The title, "Wildflower", is not mentioned in the song. The closest line to the title occurs as the final line of the repeated chorus: "She's a free and gentle flower growing wild".

==Skylark recording==
Doug Edwards was a member of Skylark, and Dave Richardson was a friend of band member and organizer David Foster. Edwards composed "Wildflower" after reading a poem by Richardson; the song was included on the band's demo tape. Barry De Vorzon, by 1972 an established music business name, heard the demo tape and was convinced that the song would be a big hit. After the demo was rejected by several studios, an executive at Capitol Records signed the band, and the song—with Donny Gerrard doing the vocal—was included on their eponymous first album. The initial single released from the album was not successful. Rosalie Trombley, a music director at CKLW, a Canadian radio station in Windsor, Ontario, played "Wildflower", at that time an album cut, repeatedly for three months in an effort to satisfy the Canadian government's requirements for Canadian content. During that period, it was the only radio station in North America to have the song on its playlist. Capitol decided to release it in neighboring Detroit as a regional release, where it became a huge soul hit before breaking out nationally and crossing over to the pop charts. Eventually "Wildflower" spent 21 weeks on the Billboard pop chart. The song proved to be extremely popular in Canada as well; it ultimately peaked at #10 on the RPM Top Singles chart, and #1 on the Adult Contemporary chart. Total sales of the single exceeded one million copies, and it was included on their second album as well, at the request of Capitol Records executives who sought to capitalize on the song's success. Ultimately, it was their only single to chart in the United States.
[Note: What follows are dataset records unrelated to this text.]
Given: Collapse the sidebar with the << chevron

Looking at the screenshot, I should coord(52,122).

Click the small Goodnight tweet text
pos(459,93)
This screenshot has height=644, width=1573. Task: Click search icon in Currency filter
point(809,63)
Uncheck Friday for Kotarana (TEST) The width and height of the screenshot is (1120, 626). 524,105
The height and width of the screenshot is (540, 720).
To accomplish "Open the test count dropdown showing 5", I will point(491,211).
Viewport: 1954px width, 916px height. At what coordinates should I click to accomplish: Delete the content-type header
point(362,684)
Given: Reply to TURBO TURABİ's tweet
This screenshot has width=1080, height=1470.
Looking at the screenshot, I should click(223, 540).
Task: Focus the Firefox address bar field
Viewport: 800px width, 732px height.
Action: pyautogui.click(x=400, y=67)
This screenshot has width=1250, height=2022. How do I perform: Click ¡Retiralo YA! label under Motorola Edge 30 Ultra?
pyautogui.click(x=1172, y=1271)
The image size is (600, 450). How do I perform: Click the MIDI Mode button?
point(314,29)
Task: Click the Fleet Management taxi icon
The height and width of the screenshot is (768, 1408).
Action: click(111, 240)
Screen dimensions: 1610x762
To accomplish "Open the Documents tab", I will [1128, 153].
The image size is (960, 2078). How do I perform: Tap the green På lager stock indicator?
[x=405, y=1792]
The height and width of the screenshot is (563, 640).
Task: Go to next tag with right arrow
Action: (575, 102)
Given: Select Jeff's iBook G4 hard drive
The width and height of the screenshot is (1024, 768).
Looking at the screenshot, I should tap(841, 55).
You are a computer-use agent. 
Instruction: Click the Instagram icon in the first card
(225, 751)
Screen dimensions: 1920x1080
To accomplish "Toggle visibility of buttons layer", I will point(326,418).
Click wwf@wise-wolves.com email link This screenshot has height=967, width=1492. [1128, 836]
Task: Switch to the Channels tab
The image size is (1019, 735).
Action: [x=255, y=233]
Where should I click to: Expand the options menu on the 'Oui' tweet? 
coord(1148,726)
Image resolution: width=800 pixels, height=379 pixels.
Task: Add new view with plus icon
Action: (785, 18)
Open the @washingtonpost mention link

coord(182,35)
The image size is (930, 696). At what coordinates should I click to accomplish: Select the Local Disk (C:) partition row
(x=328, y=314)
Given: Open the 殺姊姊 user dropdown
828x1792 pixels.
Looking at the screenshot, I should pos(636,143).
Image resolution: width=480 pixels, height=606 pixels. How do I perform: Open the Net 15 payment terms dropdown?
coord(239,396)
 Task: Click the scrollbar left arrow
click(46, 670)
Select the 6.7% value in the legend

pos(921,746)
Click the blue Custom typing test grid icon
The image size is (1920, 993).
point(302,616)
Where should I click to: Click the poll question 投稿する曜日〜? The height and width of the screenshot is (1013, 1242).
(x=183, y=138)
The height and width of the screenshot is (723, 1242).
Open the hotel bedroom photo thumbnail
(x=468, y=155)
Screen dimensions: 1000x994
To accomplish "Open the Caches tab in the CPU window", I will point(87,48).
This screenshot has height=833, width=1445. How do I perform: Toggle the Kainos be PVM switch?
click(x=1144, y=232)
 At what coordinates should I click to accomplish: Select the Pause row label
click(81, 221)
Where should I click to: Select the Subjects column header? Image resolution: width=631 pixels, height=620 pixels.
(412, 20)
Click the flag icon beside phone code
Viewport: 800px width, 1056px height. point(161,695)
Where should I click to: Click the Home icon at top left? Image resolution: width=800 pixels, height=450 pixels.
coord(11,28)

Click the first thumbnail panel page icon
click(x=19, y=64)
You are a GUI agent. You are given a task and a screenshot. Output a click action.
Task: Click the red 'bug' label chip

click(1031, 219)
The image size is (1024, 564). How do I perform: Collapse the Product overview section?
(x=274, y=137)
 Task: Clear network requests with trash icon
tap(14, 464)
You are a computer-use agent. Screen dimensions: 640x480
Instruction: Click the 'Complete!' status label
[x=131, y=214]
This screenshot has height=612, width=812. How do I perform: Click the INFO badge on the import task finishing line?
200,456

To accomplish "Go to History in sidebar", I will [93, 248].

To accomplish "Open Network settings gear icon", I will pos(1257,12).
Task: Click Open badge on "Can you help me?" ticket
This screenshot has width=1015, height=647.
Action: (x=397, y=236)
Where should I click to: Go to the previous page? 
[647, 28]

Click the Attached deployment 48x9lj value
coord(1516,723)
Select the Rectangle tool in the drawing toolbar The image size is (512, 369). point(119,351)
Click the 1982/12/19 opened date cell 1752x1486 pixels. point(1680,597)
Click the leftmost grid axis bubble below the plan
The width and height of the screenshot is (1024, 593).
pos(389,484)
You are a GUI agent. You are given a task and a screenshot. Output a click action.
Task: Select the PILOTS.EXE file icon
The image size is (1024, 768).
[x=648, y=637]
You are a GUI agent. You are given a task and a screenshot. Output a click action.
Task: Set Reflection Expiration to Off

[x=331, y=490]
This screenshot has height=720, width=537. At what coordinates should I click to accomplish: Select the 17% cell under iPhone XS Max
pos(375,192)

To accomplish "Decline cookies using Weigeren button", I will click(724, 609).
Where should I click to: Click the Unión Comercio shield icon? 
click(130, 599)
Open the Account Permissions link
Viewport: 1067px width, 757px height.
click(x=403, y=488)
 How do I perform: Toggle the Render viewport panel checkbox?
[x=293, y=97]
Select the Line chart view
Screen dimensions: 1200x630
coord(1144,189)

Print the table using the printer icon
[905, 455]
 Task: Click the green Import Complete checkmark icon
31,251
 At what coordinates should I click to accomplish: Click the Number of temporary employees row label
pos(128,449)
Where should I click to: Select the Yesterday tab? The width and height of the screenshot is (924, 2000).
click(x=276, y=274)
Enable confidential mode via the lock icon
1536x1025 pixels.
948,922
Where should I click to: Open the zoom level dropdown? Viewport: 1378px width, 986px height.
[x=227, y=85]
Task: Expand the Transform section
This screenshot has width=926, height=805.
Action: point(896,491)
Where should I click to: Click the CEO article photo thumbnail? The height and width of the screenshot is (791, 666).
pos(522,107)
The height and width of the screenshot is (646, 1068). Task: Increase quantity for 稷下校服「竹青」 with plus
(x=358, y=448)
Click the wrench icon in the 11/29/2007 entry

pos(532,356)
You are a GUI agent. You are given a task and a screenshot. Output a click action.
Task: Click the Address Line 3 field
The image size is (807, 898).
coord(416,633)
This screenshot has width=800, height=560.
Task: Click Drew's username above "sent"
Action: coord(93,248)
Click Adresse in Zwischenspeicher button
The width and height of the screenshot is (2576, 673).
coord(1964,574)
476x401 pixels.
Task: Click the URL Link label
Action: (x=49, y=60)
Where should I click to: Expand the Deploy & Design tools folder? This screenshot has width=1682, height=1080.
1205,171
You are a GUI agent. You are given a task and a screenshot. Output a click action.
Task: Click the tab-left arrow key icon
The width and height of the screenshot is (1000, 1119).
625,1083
The song was #68 in RPM Magazine's Top 100 CanCon songs 1964–1996.

==Music and lyrics==
Words and music for "Wildflower" were written by Douglas Edwards and Thomas David Richardson. The song was originally published in the key of D minor and starts with Dm, Dm/C, G/B, Gm/Bb, Am, A, Dm, Dm/C, G/B, G, C7sus, C7, F, A, Dm, Dm/C, G/B, Bb chord progression with lyrics "She's faced the hardest times you could imagine, and many times her eyes fought back the tears. And when her youthful world was about to fall in...". The tempo of the score is "Slowly".

==Chart history==

===Weekly charts===

| Chart (1973) | Peak position |
|---|---|
| Australia (Kent Music Report) | 65 |
| Netherlands (Dutch Top 40) | 23 |
| Canada RPM | 10 |
| Canada RPM AC | 1 |
| U.S. Billboard Hot 100 | 9 |
| U.S. Billboard Adult Contemporary | 5 |

===Year-end charts===

| Chart (1973) | Rank |
|---|---|
| Canada RPM | 86 |
| US Billboard Hot 100 | 25 |
| US Cash Box Top 100 | 73 |

==Other versions==
"Wildflower" has been covered by many artists, including:
- Color Me Badd
- Hank Crawford
- Johnny Mathis
- Lisa Fischer
- Creative Source
- Martin Nievera
- Marlena Shaw
- Lana Wolf
- K-Ci
- Silk
- Tyrese Gibson
- Gary Morris, whose version of the song was released as a single in 1986, and reached #21 on the RPM Adult Contemporary chart in February of that year.
- New Birth's rendition features enhancements to the original melody, including a more instrumentally complex introduction, later directly sampled in Jamie Foxx's hit song "Unpredictable," and a spoken monologue from lead singer Leslie Wilson during the bridge. This version became a bona fide hit in its own right, cracking the top 20 on the R&B singles chart in 1974.
- The O'Jays
- In 2017, it was covered by Arnel Pineda of Journey and serves as the main theme song of the TV drama series of the same title in the Philippines.

==Samples==
- The Hank Crawford recording of "Wildflower" was sampled by Johnny J on 2Pac's song "Shorty Wanna Be a Thug", and by Kanye West and Paul Wall on their song "Drive Slow".
- This track was used by Eminem on Slim Shady EP in 1997 with the track "No One's Iller".
- The Hank Crawford cover was also more recently sampled by Boi-1da on Drake's 2010 single "Miss Me", which featured Lil Wayne, from his debut album Thank Me Later.
- In 2009, it was sampled by J. Cole for his track "Dreams" from his mixtape The Warm Up.